-- BEGIN Entries shown --
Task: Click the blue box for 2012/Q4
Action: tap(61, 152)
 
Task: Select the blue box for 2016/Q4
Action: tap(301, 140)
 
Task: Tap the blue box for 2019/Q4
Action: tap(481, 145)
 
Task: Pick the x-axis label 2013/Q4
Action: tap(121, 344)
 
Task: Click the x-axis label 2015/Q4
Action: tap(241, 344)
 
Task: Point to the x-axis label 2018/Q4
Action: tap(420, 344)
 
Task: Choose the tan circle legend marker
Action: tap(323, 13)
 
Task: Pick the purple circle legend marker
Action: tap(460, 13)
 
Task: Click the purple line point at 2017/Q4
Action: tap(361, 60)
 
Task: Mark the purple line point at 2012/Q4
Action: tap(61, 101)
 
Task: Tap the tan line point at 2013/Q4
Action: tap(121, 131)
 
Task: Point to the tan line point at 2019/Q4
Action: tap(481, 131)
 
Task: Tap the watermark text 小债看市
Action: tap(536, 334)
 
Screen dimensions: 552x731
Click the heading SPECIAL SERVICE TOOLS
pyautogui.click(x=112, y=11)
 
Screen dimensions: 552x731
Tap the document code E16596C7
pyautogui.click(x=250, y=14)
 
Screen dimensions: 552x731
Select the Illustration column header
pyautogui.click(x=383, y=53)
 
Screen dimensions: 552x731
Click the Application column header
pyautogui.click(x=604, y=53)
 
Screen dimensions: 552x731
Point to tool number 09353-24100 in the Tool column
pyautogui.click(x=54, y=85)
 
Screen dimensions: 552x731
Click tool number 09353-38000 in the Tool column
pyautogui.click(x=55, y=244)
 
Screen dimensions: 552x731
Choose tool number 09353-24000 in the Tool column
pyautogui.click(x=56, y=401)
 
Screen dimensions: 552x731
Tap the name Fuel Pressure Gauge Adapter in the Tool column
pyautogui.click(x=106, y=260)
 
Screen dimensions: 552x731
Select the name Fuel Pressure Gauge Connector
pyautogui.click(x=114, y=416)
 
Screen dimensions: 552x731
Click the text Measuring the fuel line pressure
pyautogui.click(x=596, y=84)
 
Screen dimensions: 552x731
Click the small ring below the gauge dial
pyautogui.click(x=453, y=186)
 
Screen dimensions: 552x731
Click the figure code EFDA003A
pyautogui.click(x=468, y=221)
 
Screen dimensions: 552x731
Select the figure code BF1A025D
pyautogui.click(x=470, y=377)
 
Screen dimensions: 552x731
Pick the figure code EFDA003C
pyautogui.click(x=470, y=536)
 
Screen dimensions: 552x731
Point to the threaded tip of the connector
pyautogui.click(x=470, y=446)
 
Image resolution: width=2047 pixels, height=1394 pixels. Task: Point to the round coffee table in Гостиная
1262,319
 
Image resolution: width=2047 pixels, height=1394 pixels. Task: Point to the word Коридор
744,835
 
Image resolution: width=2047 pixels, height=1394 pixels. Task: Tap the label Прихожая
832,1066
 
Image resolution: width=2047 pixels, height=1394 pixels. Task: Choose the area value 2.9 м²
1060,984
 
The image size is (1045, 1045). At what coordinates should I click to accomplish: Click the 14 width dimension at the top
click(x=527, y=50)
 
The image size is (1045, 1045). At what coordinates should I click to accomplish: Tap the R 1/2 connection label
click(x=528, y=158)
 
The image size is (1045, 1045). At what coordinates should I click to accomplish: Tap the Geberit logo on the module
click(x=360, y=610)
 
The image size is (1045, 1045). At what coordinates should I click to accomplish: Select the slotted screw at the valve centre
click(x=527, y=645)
-- END Entries shown --
__Task statement__
Rewrite all of the items above with "blue box" replaced by "blue bar" and everything else left unchanged.

__Response to the task__
Task: Click the blue bar for 2012/Q4
Action: tap(61, 152)
 
Task: Select the blue bar for 2016/Q4
Action: tap(301, 140)
 
Task: Tap the blue bar for 2019/Q4
Action: tap(481, 145)
 
Task: Pick the x-axis label 2013/Q4
Action: tap(121, 344)
 
Task: Click the x-axis label 2015/Q4
Action: tap(241, 344)
 
Task: Point to the x-axis label 2018/Q4
Action: tap(420, 344)
 
Task: Choose the tan circle legend marker
Action: tap(323, 13)
 
Task: Pick the purple circle legend marker
Action: tap(460, 13)
 
Task: Click the purple line point at 2017/Q4
Action: tap(361, 60)
 
Task: Mark the purple line point at 2012/Q4
Action: tap(61, 101)
 
Task: Tap the tan line point at 2013/Q4
Action: tap(121, 131)
 
Task: Point to the tan line point at 2019/Q4
Action: tap(481, 131)
 
Task: Tap the watermark text 小债看市
Action: tap(536, 334)
 
Screen dimensions: 552x731
Click the heading SPECIAL SERVICE TOOLS
pyautogui.click(x=112, y=11)
 
Screen dimensions: 552x731
Tap the document code E16596C7
pyautogui.click(x=250, y=14)
 
Screen dimensions: 552x731
Select the Illustration column header
pyautogui.click(x=383, y=53)
 
Screen dimensions: 552x731
Click the Application column header
pyautogui.click(x=604, y=53)
 
Screen dimensions: 552x731
Point to tool number 09353-24100 in the Tool column
pyautogui.click(x=54, y=85)
 
Screen dimensions: 552x731
Click tool number 09353-38000 in the Tool column
pyautogui.click(x=55, y=244)
 
Screen dimensions: 552x731
Choose tool number 09353-24000 in the Tool column
pyautogui.click(x=56, y=401)
 
Screen dimensions: 552x731
Tap the name Fuel Pressure Gauge Adapter in the Tool column
pyautogui.click(x=106, y=260)
 
Screen dimensions: 552x731
Select the name Fuel Pressure Gauge Connector
pyautogui.click(x=114, y=416)
 
Screen dimensions: 552x731
Click the text Measuring the fuel line pressure
pyautogui.click(x=596, y=84)
 
Screen dimensions: 552x731
Click the small ring below the gauge dial
pyautogui.click(x=453, y=186)
 
Screen dimensions: 552x731
Click the figure code EFDA003A
pyautogui.click(x=468, y=221)
 
Screen dimensions: 552x731
Select the figure code BF1A025D
pyautogui.click(x=470, y=377)
 
Screen dimensions: 552x731
Pick the figure code EFDA003C
pyautogui.click(x=470, y=536)
 
Screen dimensions: 552x731
Point to the threaded tip of the connector
pyautogui.click(x=470, y=446)
 
Image resolution: width=2047 pixels, height=1394 pixels. Task: Point to the round coffee table in Гостиная
1262,319
 
Image resolution: width=2047 pixels, height=1394 pixels. Task: Point to the word Коридор
744,835
 
Image resolution: width=2047 pixels, height=1394 pixels. Task: Tap the label Прихожая
832,1066
 
Image resolution: width=2047 pixels, height=1394 pixels. Task: Choose the area value 2.9 м²
1060,984
 
The image size is (1045, 1045). At what coordinates should I click to accomplish: Click the 14 width dimension at the top
click(x=527, y=50)
 
The image size is (1045, 1045). At what coordinates should I click to accomplish: Tap the R 1/2 connection label
click(x=528, y=158)
 
The image size is (1045, 1045). At what coordinates should I click to accomplish: Tap the Geberit logo on the module
click(x=360, y=610)
 
The image size is (1045, 1045). At what coordinates should I click to accomplish: Select the slotted screw at the valve centre
click(x=527, y=645)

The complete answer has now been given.